- **Material**:
— start —

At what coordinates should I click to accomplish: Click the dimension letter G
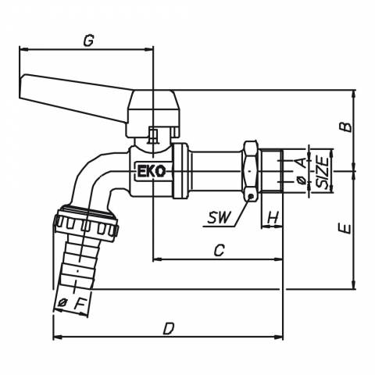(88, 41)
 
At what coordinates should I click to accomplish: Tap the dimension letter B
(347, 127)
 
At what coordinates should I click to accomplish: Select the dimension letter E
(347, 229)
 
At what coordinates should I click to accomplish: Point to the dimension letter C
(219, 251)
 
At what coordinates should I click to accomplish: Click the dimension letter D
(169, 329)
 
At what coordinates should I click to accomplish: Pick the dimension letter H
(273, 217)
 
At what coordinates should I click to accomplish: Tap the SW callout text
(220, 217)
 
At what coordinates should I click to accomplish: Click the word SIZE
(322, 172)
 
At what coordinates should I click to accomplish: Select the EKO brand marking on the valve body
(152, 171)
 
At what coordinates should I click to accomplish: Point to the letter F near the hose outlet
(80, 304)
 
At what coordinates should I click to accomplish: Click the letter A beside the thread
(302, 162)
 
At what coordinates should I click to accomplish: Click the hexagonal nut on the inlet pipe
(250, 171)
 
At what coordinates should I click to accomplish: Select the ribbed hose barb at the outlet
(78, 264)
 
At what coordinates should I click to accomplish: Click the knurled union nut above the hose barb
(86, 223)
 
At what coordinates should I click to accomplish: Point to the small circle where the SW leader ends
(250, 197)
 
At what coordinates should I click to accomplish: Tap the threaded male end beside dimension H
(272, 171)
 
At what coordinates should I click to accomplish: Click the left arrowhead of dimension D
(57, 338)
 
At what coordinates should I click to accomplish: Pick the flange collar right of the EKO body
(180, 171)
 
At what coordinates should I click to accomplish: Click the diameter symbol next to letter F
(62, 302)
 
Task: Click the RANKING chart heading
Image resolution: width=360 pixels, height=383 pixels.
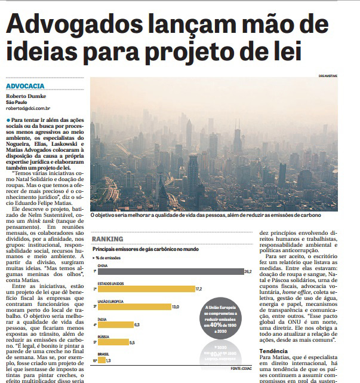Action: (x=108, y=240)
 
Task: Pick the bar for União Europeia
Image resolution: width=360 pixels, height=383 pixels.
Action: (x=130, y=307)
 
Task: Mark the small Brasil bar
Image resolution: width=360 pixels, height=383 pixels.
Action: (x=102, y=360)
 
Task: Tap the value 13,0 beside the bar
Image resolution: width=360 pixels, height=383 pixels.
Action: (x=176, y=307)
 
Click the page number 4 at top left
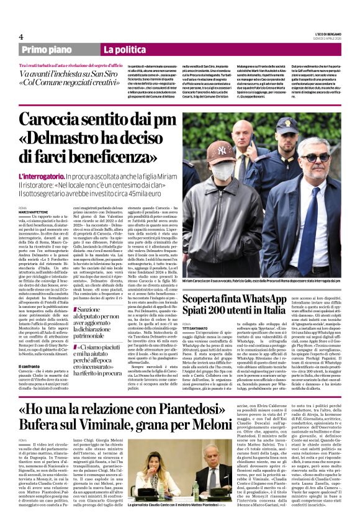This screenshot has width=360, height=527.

— end —
— start —

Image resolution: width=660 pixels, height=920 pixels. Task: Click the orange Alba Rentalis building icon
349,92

— end —

- **Directive**:
In the material between the lines holding "Task: Pick the bar for União Europeia" and "This screenshot has width=360, height=527.", inclusive, substitute "column" for "bar" and give those lines again with everything else unchanged. Leave out the pictures.

- **Finished exercise**:
Task: Pick the column for União Europeia
Image resolution: width=360 pixels, height=383 pixels.
Action: (x=130, y=307)
 
Task: Mark the small Brasil column
Image resolution: width=360 pixels, height=383 pixels.
Action: (x=102, y=360)
 
Task: Tap the value 13,0 beside the column
Image resolution: width=360 pixels, height=383 pixels.
Action: (x=176, y=307)
 
Click the page number 4 at top left
This screenshot has width=360, height=527.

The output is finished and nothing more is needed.